Zorba processes XML data (modeled and accessed as XDM instances, http://www.w3.org/TR/xpath-datamodel/) accessible in the data store. Below is a short overview of the Zorba data lifecycle: how to load data in the Zorba store, how to query and update it, and how to remove the data from the store.
The store contains several types of data containers: documents, collections, and other structures. Each such container is identified by a name, which can be a URI or a QName. The association between the name and the content of the containers is maintained by the store during the lifetime of the container.
There are two kinds of containers: static and dynamic. Collections can be either static or dynamic. Documents, maps, stacks, and queues can only be dynamic.
While the dynamic containers require no static knowledge from the query processor (no need for explicit knowledge about their existence at compilation time), the static collections require the query processor to be aware of their existence, and take this information into consideration at compilation and optimization time. Note that static collections can have indexes and integrity constraints defined on them (declared using the XQuery Data Definition Facility), while the dynamic structures cannot. At compilation time the query processor needs to be aware of the indexes, integrity constraints of the static collections in order to generate correct and optimal execution plans.
Both static and dynamic collections have functions that allow queries to manipulate them. Like in most other databases, the functions are clustered into Data Definition Modules (DDL; e.g. creation, deletion) and Data Manipulation Modules (DML; e.g. query, update).
The following tables gives the complete list of all Zorba modules that allow the manipulation of static and dynamic containers.

◆ Problem statement:
Name every container type that the Zorba data store text says can only be dynamic.

◆ Supplied data:
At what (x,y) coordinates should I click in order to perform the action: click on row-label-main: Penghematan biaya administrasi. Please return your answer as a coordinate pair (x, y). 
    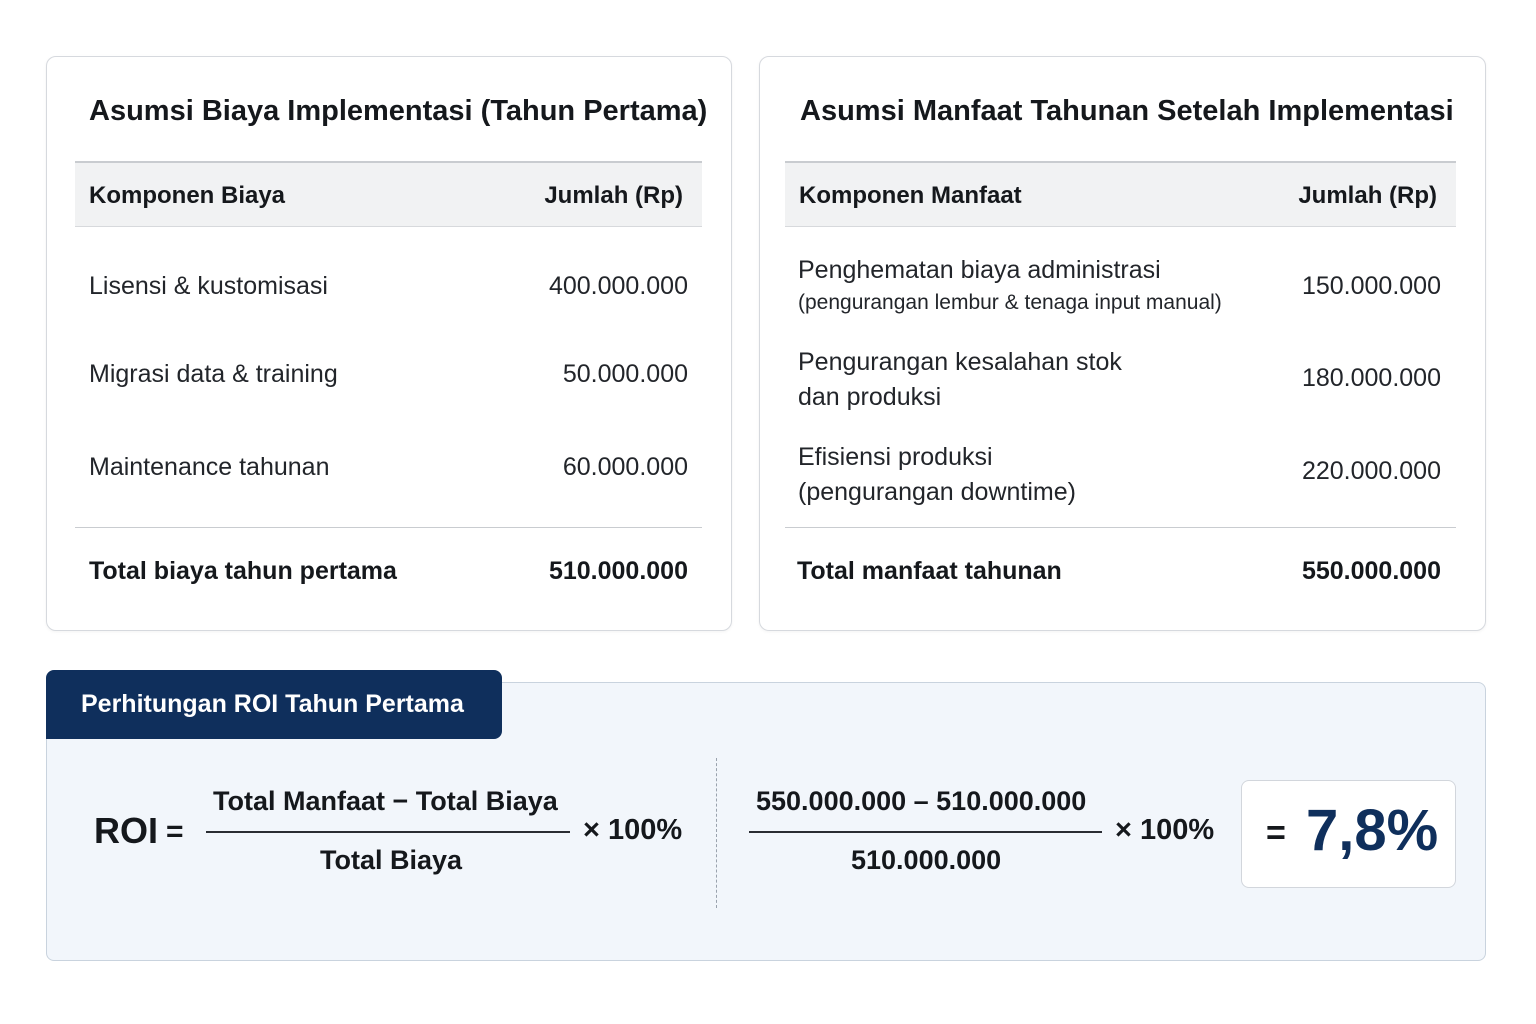
    Looking at the image, I should click on (980, 270).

◆ Expected output:
Documents, maps, stacks, and queues.